Prices hike, ‘buy’ stocks, say top brokerages after blazing start

After a stellar start to the year, the risk abounds global stock It’s worth it now, according to Mislav Matezka of JPMorgan Chase & Co.

“Neither the Federal Reserve nor the European Central Bank will move into hawkish territory going forward,” strategists led by Matejka wrote in a note on Monday. Surprise positively. “We believe that equities still offer the upside, and that the cycle is not over,” he said.

US and European stocks started the year on the wrong foot amid fears that more aggressive monetary tightening to contain inflation would lead to a sharp slowdown in economic growth. While a solid earnings season is helping to ease some concerns on a less forgiving macroeconomic backdrop, the equity market remains volatile, and strategists are divided about the outlook for the rest of the year.

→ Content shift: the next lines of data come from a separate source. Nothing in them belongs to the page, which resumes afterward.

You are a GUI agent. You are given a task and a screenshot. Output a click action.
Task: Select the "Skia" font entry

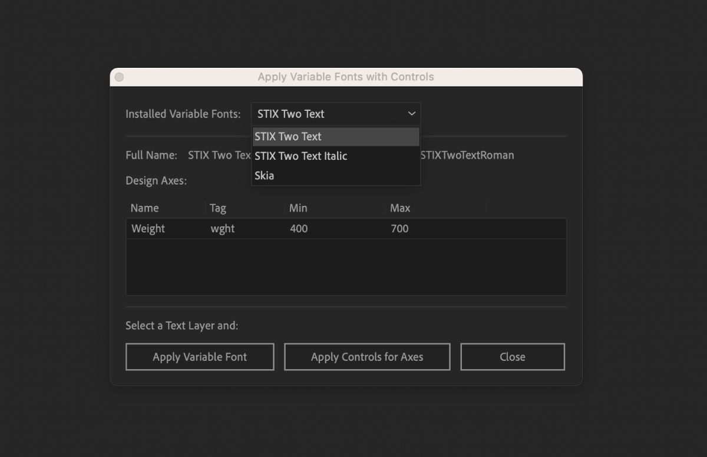pos(264,175)
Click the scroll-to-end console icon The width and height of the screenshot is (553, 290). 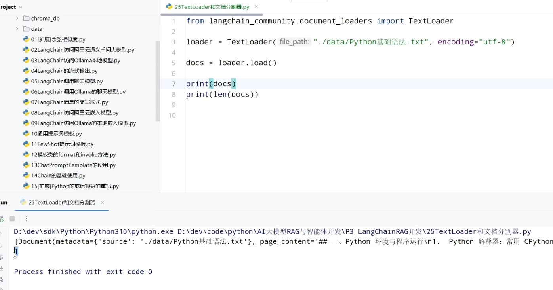2,269
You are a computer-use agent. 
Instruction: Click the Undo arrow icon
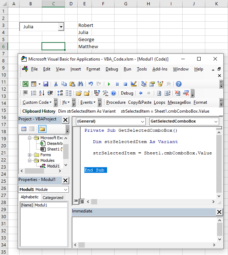point(91,84)
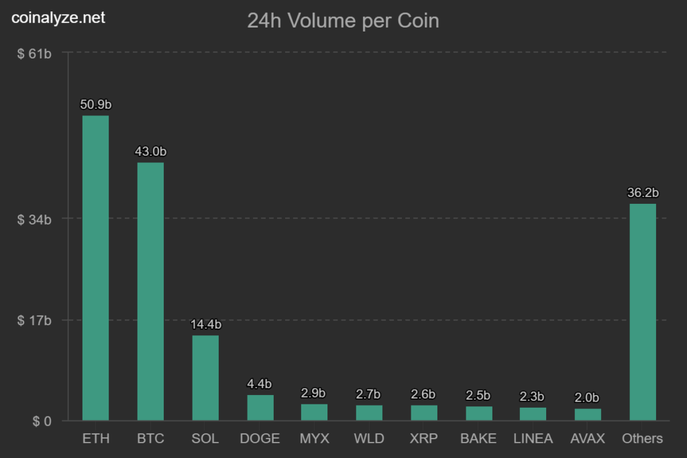Click the $ 61b axis tick label
The image size is (687, 458).
click(x=34, y=54)
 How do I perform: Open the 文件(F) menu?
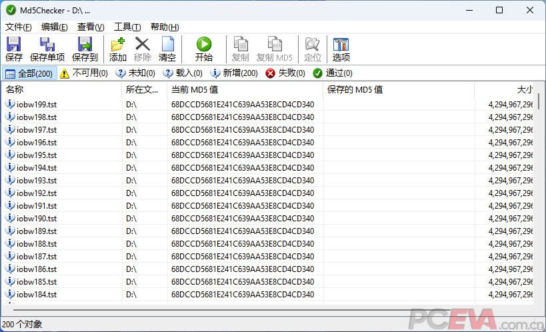[x=19, y=27]
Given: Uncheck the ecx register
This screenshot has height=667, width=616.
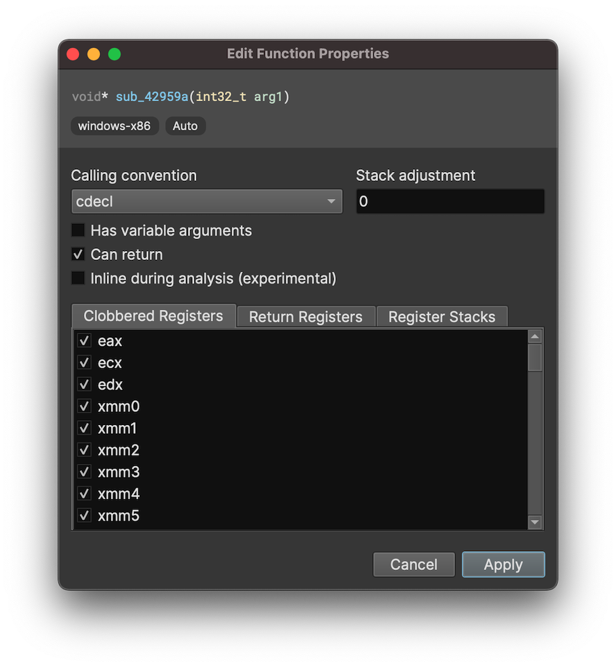Looking at the screenshot, I should tap(84, 363).
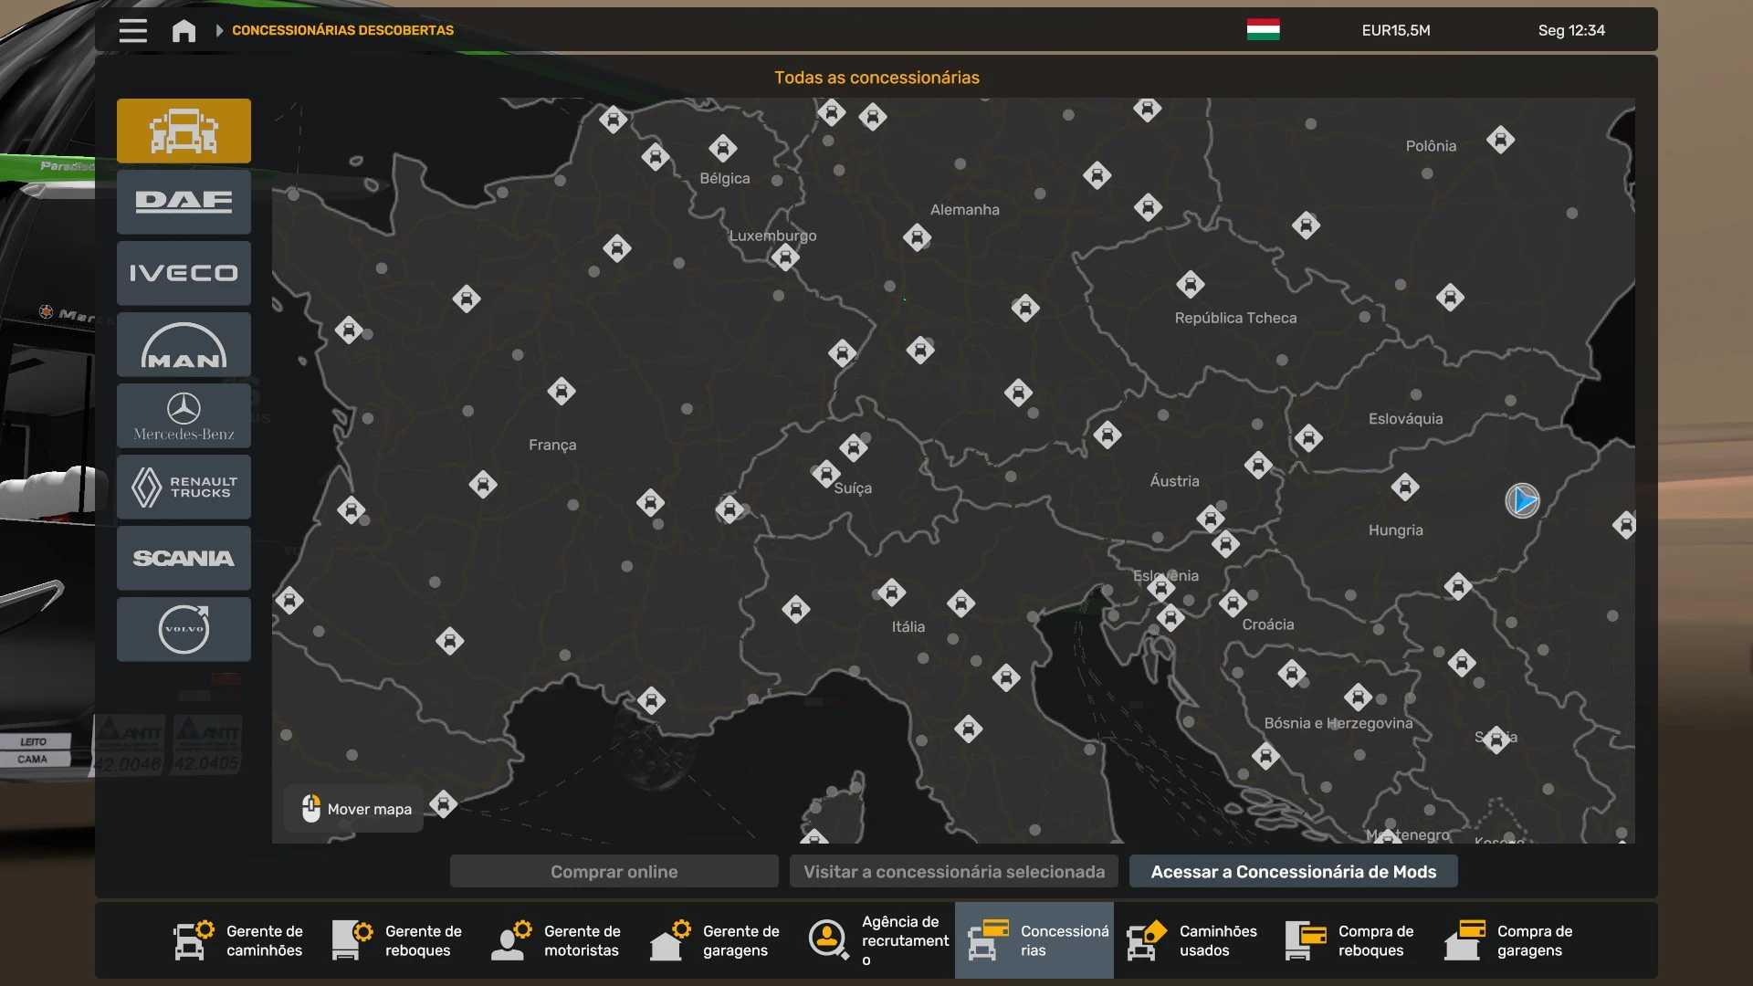The image size is (1753, 986).
Task: Filter dealers by MAN brand
Action: coord(184,344)
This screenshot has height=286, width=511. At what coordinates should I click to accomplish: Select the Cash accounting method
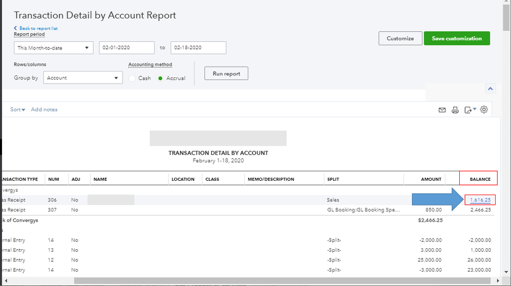tap(133, 78)
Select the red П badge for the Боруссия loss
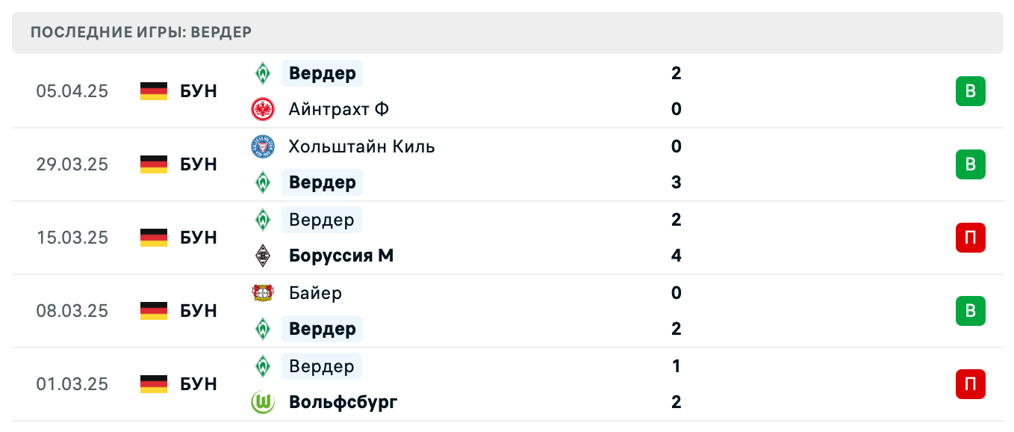This screenshot has height=432, width=1014. point(970,238)
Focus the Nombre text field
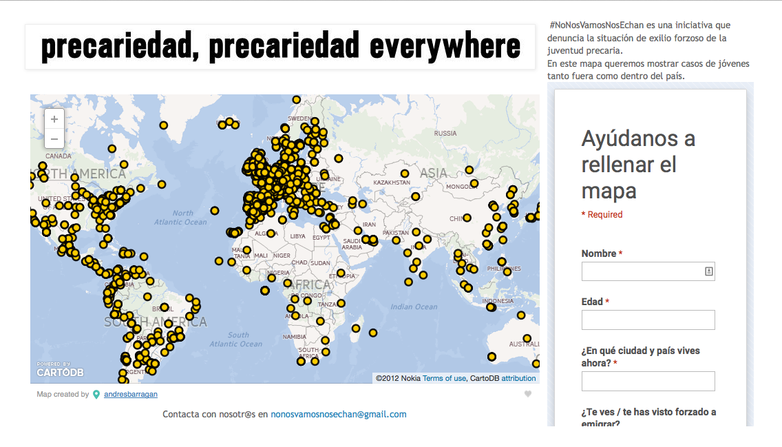Viewport: 782px width, 447px height. 642,271
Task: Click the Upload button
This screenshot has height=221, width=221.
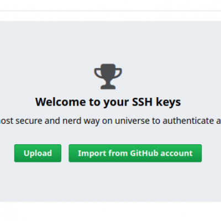Action: tap(38, 153)
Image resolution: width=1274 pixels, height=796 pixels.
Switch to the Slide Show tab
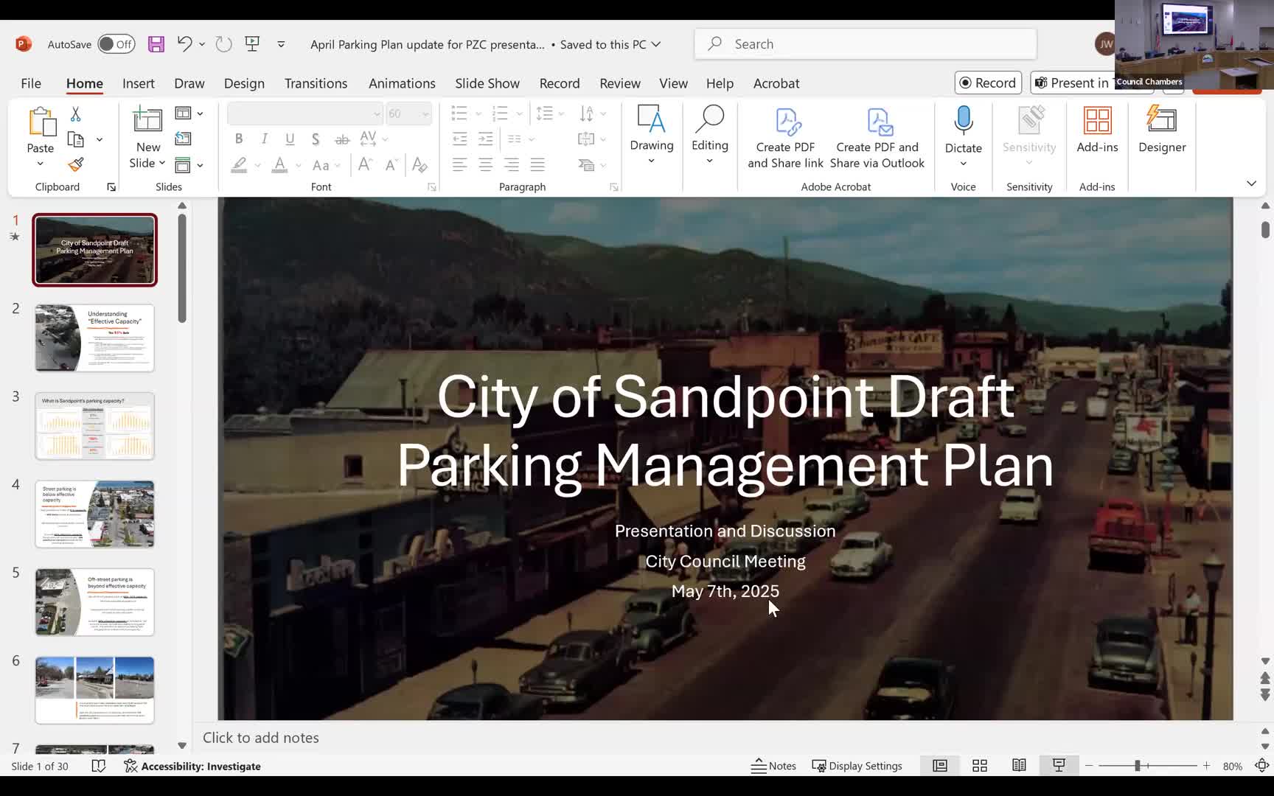click(x=487, y=83)
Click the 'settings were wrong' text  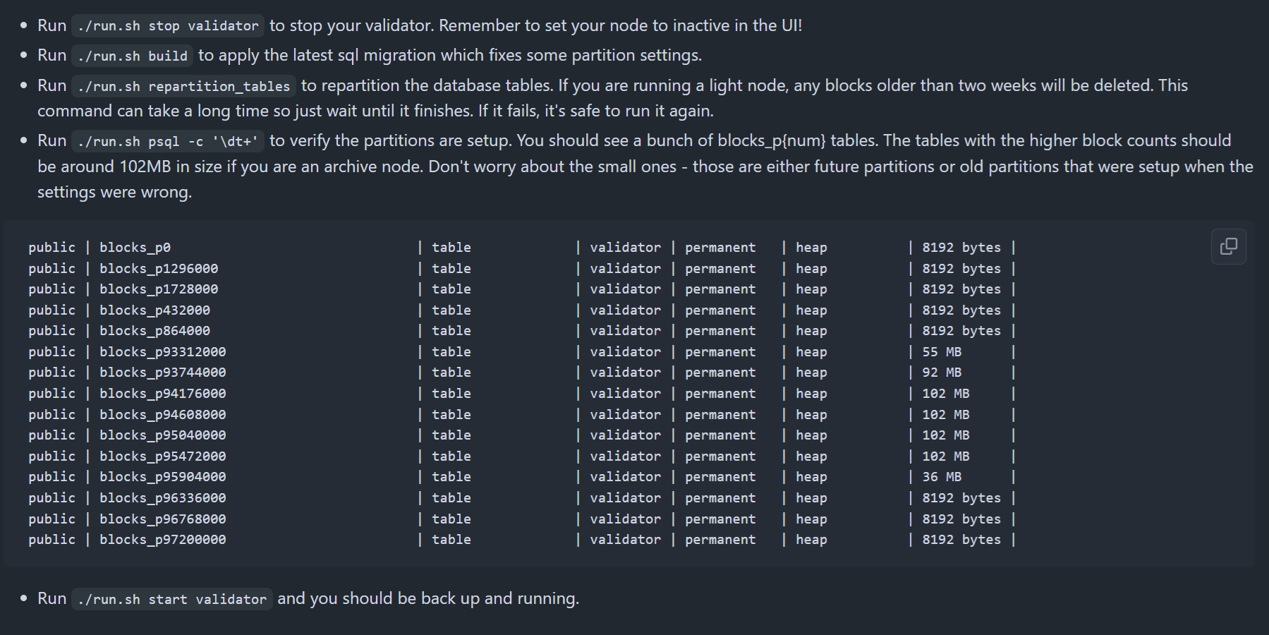(x=114, y=192)
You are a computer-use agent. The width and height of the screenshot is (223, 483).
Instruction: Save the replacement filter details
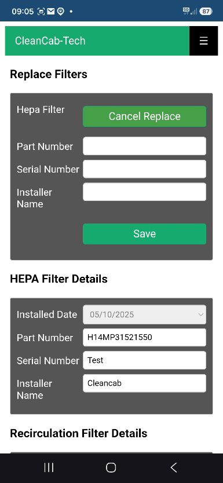pos(144,234)
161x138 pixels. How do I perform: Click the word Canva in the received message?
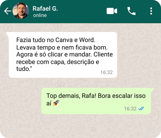click(64, 40)
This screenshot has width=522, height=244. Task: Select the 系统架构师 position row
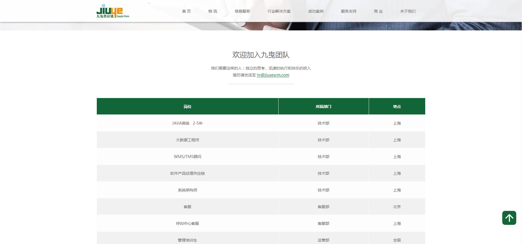click(188, 190)
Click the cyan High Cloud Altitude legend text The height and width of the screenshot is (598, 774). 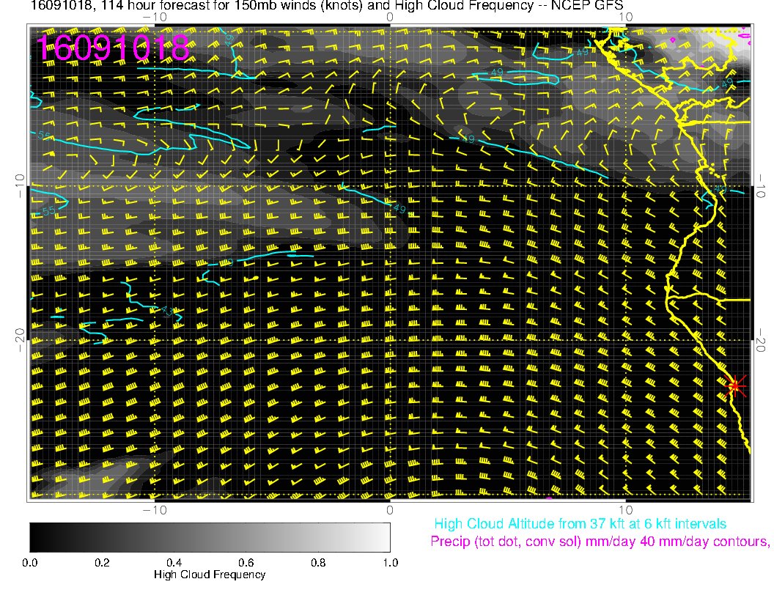coord(580,524)
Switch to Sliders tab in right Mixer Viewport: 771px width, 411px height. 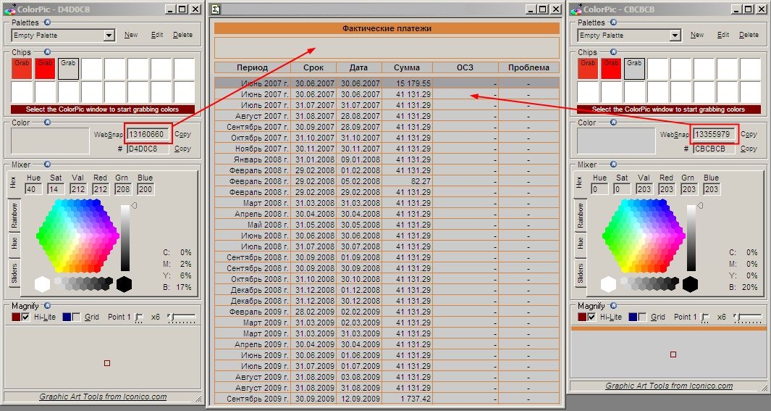(580, 273)
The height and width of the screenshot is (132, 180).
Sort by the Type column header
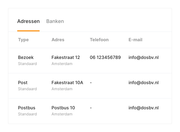coord(23,40)
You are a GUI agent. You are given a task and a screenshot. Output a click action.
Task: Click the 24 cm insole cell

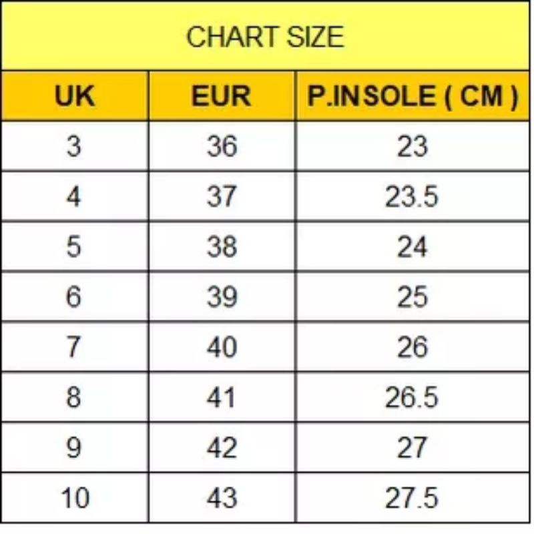[x=412, y=246]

“We think it is wrong to position for a recession, given the still extremely favorable financing conditions,” the JPMorgan team wrote, “a very strong labor market, strong corporate cash flow and low economic growth prospects in China.” .

In contrast, Morgan Stanley’s chief US equity strategist Michael Wilson reiterated today that “winter has arrived” for stocks.

“Earnings risk to a broader swath of the market than most investors expect as growing inventories meet demand,” strategists led by Wilson wrote in a note. He listed the earnings disappointments of pandemic market darlings including Netflix Inc, PayPal Holdings Inc. , and Meta Platforms Inc., the owner of Facebook. As an example of “paying for last year’s excess consumption”.

While Wilson recommends investors position defensively for further downside, the JPMorgan team says investors should follow the opposite strategy, focusing on traditional defensive sectors such as real estate, consumer staples and health care stocks. With low weight condition.